Eddie Murphy's Coming To America Barbers Fooled A Major U.S. Politician
Rick Baker is the greatest make-up artist in the history of motion pictures. He was born to the craft, and was tutored by greats like Bob Burns and Dick Smith. After assisting the latter on the set of William Friedkin's "The Exorcist," he created the hideous mutant baby for Larry Cohen's "It's Alive." He went on to do phenomenal work on "Star Wars: Episode IV – A New Hope," "The Fury," and "Star Wars: Episode V – The Empire Strikes Back" before blowing moviegoers' minds with his werewolf transformation in John Landis' "An American Werewolf in London." Baker's work on that masterpiece earned him his first Academy Award for Best Makeup, a category that was basically created to honor his particular genius. He would go on to win six more.

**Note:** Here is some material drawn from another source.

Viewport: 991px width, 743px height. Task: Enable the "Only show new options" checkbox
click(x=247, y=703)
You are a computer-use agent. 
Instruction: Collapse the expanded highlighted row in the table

No one could have predicted that Baker would find his comedic muse in Eddie Murphy, but the restless "Saturday Night Live" star (who enjoyed disappearing under makeup, as evidenced by his brilliant "White Like Me" sketch) is a hardcore genre nerd, and knew the Oscar winner could help him become other people via the skillful application of prosthetics. So when Murphy set out to make the celebration of Black culture that is "Coming to America," he enlisted Baker's assistance. Murphy had Baker transform him into a terrible local musician named Randy Watson, a mouthy old barber who unabashedly lies about having met Martin Luther King, Jr. and Frank Sinatra (who claimed Joe Louis was 137 years old), and an elderly Jewish man.
When I saw the film theatrically, I'll be honest: I knew Murphy was portraying Watson and the barber (ditto Arsenio Hall the other barber). But I was stunned to learn at the end of the movie that he played the old Jewish man. Meanwhile, Jesse Jackson, who was running for President of the United States in 1988, was fooled front to back.

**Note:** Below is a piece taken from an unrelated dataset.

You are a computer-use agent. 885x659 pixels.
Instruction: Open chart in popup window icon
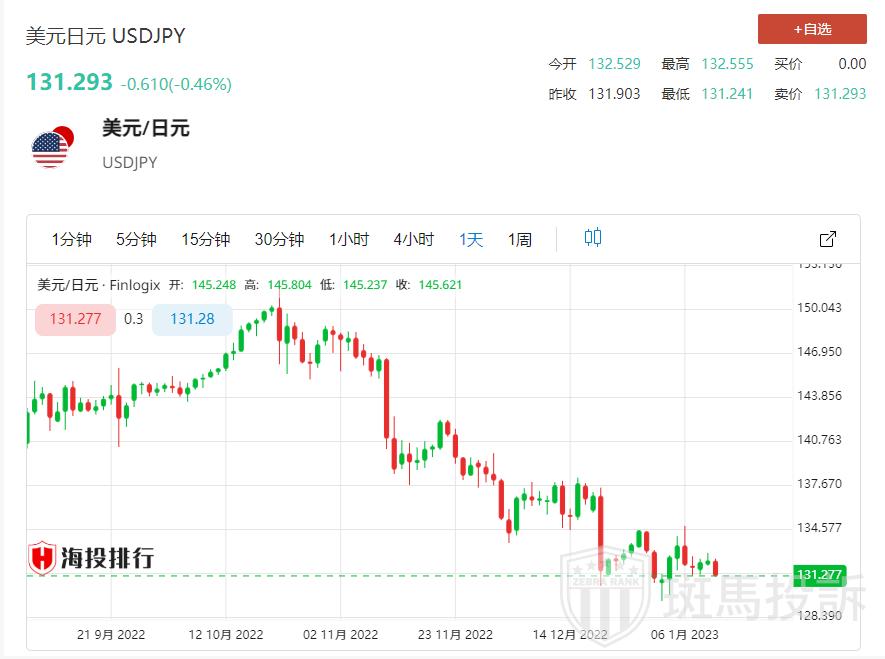[827, 239]
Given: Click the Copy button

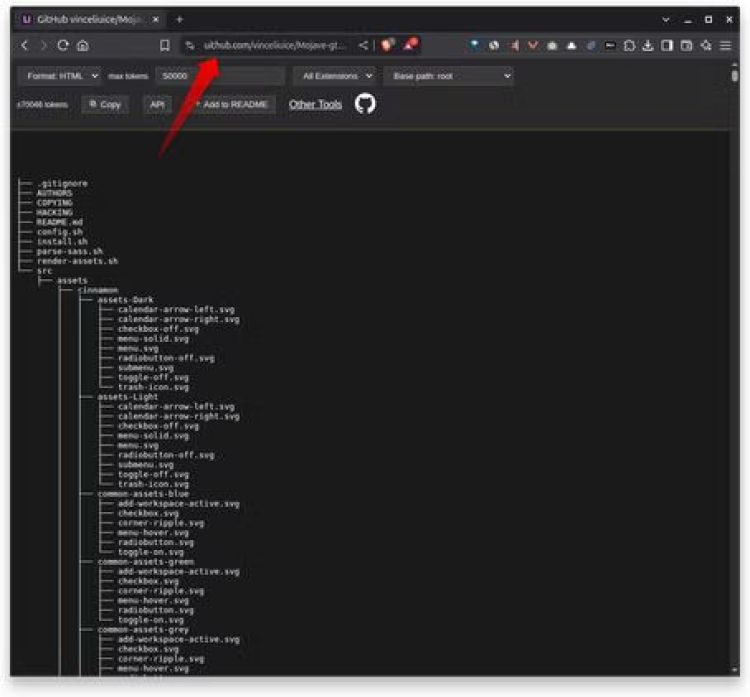Looking at the screenshot, I should 105,104.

Jesse Jackson thought the black barbers in Coming to America were destined for great careers
In the Netflix documentary "Being Eddie," the star says Jesse Jackson approached him after the premiere of "Coming to America" to commend him on his casting choices. Per Murphy:
"When we did the original 'Coming to America,' at the afterparty, Jesse Jackson came up to me and he was like, 'Hey, you know, I wanna say thank you for looking out for some of the older Black actors and putting them in the film, you know, and giving them a shot because those guys are gonna become stars,'"
Murphy was dumbfounded, but Jackson was genuine in his praise. He thought the actors in the barbershop scene were going to be breakout stars. Murphy, who'd spoofed Jackson on "SNL" in the wake of the politician's anti-Semitic "Hymietown" comment when he was running for President in 1984, shot back. "I was like, 'Motherf***er, that was me," said Murphy. "And he was like, 'What? What? That was you? Now I got to go see the movie again.'"
It's amusing that Jackson apparently didn't identify Murphy as the Jewish man, but Baker's work was so uniformly exceptional that I don't think anyone, if they're being honest, knew that it was Eddie. I think the funniest part of this story might be Murphy calling a vital Civil Rights Movement figure "motherf***er." Only Eddie Murphy could get away with that.